I'm hoping increases usage by Jane Street, Facebook and Bloomberg, along with
the Unikernels/Docker tie-up will lead to increased uptake and visibility. I
personally find it more suitable to systems space than Go, but with far more
features to help build correct code.

(shameless plug - we're using OCaml for our microservices platform in London
and are now hiring -
[https://www.stackhut.com/#/careers](https://www.stackhut.com/#/careers))

------
e_d_g_a_r
For people curious about OCaml and wanting to actually learn the language, aka
build something useful, then come to the next OCaml meetup at the Climate
Corporation in San Francisco. Its a workshop from idea to opam publishable
package. We'll build a command line tool to do bread and butter coding, aka
HTTP requests and Json manipulation. You'll have reusable code and a starting
point so you don't waste time with building code and actually spend time
writing code.

[http://www.meetup.com/sv-ocaml/events/228367572/](http://www.meetup.com/sv-
ocaml/events/228367572/)
****************************************
Reproduce the OCaml forum comments above in full, without changing a word.

• Collected material:
****************************************
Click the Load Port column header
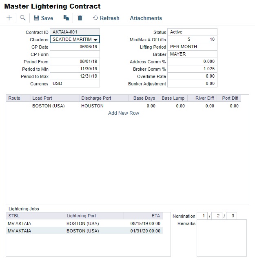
****************************************
• Written response:
I'm hoping increases usage by Jane Street, Facebook and Bloomberg, along with
the Unikernels/Docker tie-up will lead to increased uptake and visibility. I
personally find it more suitable to systems space than Go, but with far more
features to help build correct code.

(shameless plug - we're using OCaml for our microservices platform in London
and are now hiring -
[https://www.stackhut.com/#/careers](https://www.stackhut.com/#/careers))

------
e_d_g_a_r
For people curious about OCaml and wanting to actually learn the language, aka
build something useful, then come to the next OCaml meetup at the Climate
Corporation in San Francisco. Its a workshop from idea to opam publishable
package. We'll build a command line tool to do bread and butter coding, aka
HTTP requests and Json manipulation. You'll have reusable code and a starting
point so you don't waste time with building code and actually spend time
writing code.

[http://www.meetup.com/sv-ocaml/events/228367572/](http://www.meetup.com/sv-
ocaml/events/228367572/)